Utley will probably return to the Phillies. Chondromalacia is best treated with rest, nonsteroidal painkillers and rehabilitation of the area surrounding the knee. He’ll probably play about 110 games, run real fast and play a respectable second base. But he won’t be close to what he once was, and given the recent dropoff in his play, can’t be expected to be a major, middle-of-the-order contributor. On a team that will struggle to score runs, that’s not a good thing. Meanwhile, Galvis will likely be overmatched both in the field and at the plate and could well have his confidence shattered by an assignment that should never have come his way. Expect Amaro to land a middle infielder by trade or signing, with the likelihood of the newcomer’s being a top-shelf player near zero.

For an organization that has made so many good moves over the past several seasons, this one stands out as a colossal blunder from the minute the Phils’ 2011 season whimpered to a close. By refusing to have a strong contingency plan in place at second while Utley hoped rest and exercise would return his damaged knee to its former state, the team put the 2012 season in jeopardy. Utley will work as hard as possible to return; that’s guaranteed. But he can’t be counted on to be what he was three years ago. And starting the season with Galvis at second base is something we expect from the Pirates.

If Amaro can somehow trade Joe Blanton for Brandon Phillips, then everything will be all right. Barring that miracle, the Phillies will pray they can survive Utley’s absence and pine for Valdez.

*Supplied information*.

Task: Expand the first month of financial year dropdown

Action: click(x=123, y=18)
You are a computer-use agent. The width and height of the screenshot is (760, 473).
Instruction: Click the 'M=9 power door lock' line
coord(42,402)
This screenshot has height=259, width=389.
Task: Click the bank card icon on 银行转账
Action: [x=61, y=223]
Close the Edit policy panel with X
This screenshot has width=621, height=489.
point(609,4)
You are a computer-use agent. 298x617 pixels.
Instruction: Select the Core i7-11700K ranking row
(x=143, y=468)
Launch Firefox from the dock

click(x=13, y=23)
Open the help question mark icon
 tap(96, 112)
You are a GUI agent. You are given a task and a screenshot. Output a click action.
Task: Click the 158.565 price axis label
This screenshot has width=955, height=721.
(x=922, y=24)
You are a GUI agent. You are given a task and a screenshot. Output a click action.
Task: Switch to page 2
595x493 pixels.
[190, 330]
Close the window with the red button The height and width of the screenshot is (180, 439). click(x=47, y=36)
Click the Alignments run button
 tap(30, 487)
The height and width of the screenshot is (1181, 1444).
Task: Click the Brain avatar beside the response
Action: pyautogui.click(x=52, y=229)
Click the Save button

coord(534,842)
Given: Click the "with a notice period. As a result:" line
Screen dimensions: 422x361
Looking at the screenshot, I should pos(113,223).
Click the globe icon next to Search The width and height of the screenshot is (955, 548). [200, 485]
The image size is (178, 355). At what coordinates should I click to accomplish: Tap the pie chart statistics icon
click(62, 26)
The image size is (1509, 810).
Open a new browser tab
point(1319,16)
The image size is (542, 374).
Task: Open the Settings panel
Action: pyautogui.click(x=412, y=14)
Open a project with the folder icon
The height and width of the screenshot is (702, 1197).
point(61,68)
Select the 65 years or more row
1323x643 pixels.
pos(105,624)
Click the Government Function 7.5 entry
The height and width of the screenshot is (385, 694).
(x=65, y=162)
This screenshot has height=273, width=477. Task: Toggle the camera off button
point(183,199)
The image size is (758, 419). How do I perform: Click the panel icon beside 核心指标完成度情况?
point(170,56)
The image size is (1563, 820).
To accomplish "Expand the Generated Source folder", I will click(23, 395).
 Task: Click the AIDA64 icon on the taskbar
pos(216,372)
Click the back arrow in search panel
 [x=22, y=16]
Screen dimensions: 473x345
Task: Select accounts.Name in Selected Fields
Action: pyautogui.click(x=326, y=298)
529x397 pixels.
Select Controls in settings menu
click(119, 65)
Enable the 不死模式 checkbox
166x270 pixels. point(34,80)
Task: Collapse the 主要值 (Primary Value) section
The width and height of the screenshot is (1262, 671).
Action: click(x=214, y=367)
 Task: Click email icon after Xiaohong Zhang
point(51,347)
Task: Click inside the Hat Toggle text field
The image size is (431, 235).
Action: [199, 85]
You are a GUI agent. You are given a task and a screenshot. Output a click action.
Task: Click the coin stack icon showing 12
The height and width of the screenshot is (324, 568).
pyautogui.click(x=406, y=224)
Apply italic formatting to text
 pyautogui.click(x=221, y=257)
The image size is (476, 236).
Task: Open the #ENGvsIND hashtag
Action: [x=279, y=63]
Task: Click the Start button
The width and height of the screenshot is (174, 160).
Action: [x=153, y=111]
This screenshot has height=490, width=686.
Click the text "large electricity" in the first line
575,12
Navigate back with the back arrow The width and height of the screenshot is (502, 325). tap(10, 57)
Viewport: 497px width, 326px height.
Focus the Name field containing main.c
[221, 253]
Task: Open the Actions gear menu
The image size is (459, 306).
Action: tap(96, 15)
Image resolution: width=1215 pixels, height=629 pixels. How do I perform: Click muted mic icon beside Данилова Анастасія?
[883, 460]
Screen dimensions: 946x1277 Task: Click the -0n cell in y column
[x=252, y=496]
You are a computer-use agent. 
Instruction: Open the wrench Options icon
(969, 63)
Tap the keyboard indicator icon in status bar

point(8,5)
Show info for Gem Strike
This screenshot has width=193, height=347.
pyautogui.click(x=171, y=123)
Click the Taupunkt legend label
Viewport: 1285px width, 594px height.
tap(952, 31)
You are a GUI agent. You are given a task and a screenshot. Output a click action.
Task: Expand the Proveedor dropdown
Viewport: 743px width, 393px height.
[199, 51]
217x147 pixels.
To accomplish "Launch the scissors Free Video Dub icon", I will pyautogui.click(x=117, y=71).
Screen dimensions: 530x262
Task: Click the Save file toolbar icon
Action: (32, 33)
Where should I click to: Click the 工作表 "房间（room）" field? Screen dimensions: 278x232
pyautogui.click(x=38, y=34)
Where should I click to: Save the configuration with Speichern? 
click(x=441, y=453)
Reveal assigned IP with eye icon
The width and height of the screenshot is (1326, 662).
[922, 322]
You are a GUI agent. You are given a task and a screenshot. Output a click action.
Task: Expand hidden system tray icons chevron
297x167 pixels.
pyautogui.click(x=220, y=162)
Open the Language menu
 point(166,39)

*Task set*.
1. Output the part of the passage on Utley and the Phillies that begins at the words "For an organization" and stops after the words "from the Pirates.", copying it word for word.
2. In the passage on Utley and the Phillies, what is named as the best treatment for chondromalacia?

*Response list*.
1.
For an organization that has made so many good moves over the past several seasons, this one stands out as a colossal blunder from the minute the Phils’ 2011 season whimpered to a close. By refusing to have a strong contingency plan in place at second while Utley hoped rest and exercise would return his damaged knee to its former state, the team put the 2012 season in jeopardy. Utley will work as hard as possible to return; that’s guaranteed. But he can’t be counted on to be what he was three years ago. And starting the season with Galvis at second base is something we expect from the Pirates.

2. Rest, nonsteroidal painkillers and rehabilitation of the area surrounding the knee.